Reproduce only the stretch of entries that opens with the line containing "The image size is (1450, 1062)." and closes with the line containing "(998, 248).", changing "San Francisco" to "Seattle" and keeping everything else identical.

Items:

━━━━━━━━━━━━━━━━

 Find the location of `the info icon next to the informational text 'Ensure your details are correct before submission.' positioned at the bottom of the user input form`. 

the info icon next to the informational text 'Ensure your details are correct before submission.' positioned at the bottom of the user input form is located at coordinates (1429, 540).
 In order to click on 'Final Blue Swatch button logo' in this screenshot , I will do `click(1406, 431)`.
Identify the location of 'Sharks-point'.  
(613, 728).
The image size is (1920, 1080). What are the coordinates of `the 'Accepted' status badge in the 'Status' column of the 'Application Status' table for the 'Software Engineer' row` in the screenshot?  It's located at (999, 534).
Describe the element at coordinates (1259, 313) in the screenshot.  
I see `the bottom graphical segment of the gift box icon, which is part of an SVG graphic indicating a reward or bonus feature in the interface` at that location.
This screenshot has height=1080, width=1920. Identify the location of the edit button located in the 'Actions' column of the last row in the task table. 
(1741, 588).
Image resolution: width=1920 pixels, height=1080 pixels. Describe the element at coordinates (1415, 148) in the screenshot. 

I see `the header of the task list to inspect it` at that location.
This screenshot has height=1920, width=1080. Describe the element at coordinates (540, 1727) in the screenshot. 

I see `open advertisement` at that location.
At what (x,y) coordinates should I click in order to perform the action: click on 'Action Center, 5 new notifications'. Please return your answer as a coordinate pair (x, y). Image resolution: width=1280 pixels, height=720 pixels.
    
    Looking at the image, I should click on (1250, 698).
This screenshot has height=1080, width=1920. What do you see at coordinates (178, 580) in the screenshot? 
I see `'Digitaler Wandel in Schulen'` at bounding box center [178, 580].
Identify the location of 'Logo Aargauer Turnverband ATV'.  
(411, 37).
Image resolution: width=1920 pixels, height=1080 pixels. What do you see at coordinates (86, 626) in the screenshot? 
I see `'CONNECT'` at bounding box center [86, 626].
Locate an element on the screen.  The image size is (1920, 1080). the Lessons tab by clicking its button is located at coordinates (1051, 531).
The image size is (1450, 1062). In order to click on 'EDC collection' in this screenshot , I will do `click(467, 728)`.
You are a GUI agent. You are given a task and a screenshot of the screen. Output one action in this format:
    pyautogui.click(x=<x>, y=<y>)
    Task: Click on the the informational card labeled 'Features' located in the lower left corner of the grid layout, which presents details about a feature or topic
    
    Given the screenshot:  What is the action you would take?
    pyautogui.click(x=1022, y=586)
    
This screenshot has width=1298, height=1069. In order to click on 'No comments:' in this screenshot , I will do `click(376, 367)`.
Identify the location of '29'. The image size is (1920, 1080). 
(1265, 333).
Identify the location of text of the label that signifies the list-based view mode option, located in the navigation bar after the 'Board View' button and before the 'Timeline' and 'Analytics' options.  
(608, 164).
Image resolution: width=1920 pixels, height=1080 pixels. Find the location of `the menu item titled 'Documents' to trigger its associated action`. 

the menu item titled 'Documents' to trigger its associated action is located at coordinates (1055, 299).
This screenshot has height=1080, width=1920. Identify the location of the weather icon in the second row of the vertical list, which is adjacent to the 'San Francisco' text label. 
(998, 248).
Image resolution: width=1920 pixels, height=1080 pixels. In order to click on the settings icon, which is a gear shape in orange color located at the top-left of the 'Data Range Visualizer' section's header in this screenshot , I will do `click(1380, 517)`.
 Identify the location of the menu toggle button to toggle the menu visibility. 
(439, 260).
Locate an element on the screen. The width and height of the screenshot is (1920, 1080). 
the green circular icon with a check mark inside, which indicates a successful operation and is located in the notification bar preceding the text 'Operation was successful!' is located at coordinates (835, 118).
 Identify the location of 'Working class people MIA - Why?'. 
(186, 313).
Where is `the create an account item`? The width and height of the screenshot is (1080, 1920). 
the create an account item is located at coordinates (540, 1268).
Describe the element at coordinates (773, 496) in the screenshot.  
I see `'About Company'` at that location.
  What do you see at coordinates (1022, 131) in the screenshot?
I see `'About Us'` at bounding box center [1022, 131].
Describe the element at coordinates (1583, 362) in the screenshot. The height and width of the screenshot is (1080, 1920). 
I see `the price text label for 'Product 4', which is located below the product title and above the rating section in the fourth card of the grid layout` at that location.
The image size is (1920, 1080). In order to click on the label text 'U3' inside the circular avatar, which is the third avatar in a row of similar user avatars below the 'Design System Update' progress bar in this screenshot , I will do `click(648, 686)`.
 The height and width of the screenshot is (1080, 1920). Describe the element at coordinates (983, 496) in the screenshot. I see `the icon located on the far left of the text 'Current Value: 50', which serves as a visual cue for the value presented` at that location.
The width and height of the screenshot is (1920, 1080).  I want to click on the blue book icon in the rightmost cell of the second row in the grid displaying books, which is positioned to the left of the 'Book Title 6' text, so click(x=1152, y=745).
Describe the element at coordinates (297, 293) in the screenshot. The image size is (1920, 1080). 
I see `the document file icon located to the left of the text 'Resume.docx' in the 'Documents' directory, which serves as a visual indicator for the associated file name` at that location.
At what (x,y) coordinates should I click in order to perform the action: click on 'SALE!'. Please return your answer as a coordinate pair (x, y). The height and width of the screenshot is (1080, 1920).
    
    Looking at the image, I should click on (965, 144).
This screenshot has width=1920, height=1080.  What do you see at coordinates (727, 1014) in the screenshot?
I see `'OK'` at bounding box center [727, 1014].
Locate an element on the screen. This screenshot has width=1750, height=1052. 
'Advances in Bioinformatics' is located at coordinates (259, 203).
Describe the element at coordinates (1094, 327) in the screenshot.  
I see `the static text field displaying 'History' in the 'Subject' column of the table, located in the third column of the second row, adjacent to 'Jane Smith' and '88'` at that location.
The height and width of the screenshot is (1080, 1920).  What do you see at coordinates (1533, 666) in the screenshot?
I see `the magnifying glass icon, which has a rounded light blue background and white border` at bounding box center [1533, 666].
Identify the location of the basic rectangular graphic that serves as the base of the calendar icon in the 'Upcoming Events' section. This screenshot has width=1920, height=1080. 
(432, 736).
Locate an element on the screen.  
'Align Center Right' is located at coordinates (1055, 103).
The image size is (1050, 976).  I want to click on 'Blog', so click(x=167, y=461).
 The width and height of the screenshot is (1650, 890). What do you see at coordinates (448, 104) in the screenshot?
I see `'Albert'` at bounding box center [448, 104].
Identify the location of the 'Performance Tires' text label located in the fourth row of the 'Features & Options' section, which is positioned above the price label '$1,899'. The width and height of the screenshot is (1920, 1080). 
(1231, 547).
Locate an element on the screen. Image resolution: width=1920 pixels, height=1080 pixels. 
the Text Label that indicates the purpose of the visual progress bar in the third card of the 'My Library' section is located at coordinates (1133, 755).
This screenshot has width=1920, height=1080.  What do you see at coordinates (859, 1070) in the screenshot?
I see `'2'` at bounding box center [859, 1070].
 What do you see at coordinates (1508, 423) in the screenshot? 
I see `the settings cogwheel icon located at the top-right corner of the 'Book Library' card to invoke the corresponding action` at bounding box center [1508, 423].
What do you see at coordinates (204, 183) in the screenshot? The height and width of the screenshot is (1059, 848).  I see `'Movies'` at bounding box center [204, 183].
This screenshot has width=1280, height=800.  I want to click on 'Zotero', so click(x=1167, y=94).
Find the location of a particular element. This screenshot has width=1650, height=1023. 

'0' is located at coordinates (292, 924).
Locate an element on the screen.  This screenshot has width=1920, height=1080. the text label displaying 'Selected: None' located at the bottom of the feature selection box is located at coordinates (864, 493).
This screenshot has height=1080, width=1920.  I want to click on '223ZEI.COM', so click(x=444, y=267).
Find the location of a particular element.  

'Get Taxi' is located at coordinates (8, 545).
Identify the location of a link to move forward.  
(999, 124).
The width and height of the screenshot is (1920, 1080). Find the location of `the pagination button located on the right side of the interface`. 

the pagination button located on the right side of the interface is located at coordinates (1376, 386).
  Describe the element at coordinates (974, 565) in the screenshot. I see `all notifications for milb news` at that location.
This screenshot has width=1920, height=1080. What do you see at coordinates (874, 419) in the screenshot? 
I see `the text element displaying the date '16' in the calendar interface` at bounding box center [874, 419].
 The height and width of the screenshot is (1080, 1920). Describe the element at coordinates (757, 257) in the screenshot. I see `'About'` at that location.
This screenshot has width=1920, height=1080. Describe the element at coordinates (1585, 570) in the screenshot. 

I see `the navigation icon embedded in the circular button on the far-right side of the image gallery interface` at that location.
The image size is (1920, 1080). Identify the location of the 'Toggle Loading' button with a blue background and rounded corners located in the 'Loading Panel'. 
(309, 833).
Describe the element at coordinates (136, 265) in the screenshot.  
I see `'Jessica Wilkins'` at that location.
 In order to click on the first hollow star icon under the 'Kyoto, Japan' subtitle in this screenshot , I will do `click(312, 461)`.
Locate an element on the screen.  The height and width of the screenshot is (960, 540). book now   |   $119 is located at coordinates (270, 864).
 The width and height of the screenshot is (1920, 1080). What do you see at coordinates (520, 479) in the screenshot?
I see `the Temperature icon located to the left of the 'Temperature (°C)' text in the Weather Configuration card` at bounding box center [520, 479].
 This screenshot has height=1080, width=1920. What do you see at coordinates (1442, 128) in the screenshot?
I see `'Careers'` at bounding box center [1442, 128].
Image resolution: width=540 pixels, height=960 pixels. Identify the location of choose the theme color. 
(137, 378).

━━━━━━━━━━━━━━━━

Response:
The image size is (1450, 1062). In order to click on 'EDC collection' in this screenshot , I will do `click(467, 728)`.
You are a GUI agent. You are given a task and a screenshot of the screen. Output one action in this format:
    pyautogui.click(x=<x>, y=<y>)
    Task: Click on the the informational card labeled 'Features' located in the lower left corner of the grid layout, which presents details about a feature or topic
    
    Given the screenshot:  What is the action you would take?
    pyautogui.click(x=1022, y=586)
    
This screenshot has width=1298, height=1069. In order to click on 'No comments:' in this screenshot , I will do `click(376, 367)`.
Identify the location of '29'. The image size is (1920, 1080). 
(1265, 333).
Identify the location of text of the label that signifies the list-based view mode option, located in the navigation bar after the 'Board View' button and before the 'Timeline' and 'Analytics' options.  
(608, 164).
Image resolution: width=1920 pixels, height=1080 pixels. Find the location of `the menu item titled 'Documents' to trigger its associated action`. 

the menu item titled 'Documents' to trigger its associated action is located at coordinates (1055, 299).
This screenshot has height=1080, width=1920. Identify the location of the weather icon in the second row of the vertical list, which is adjacent to the 'Seattle' text label. 
(998, 248).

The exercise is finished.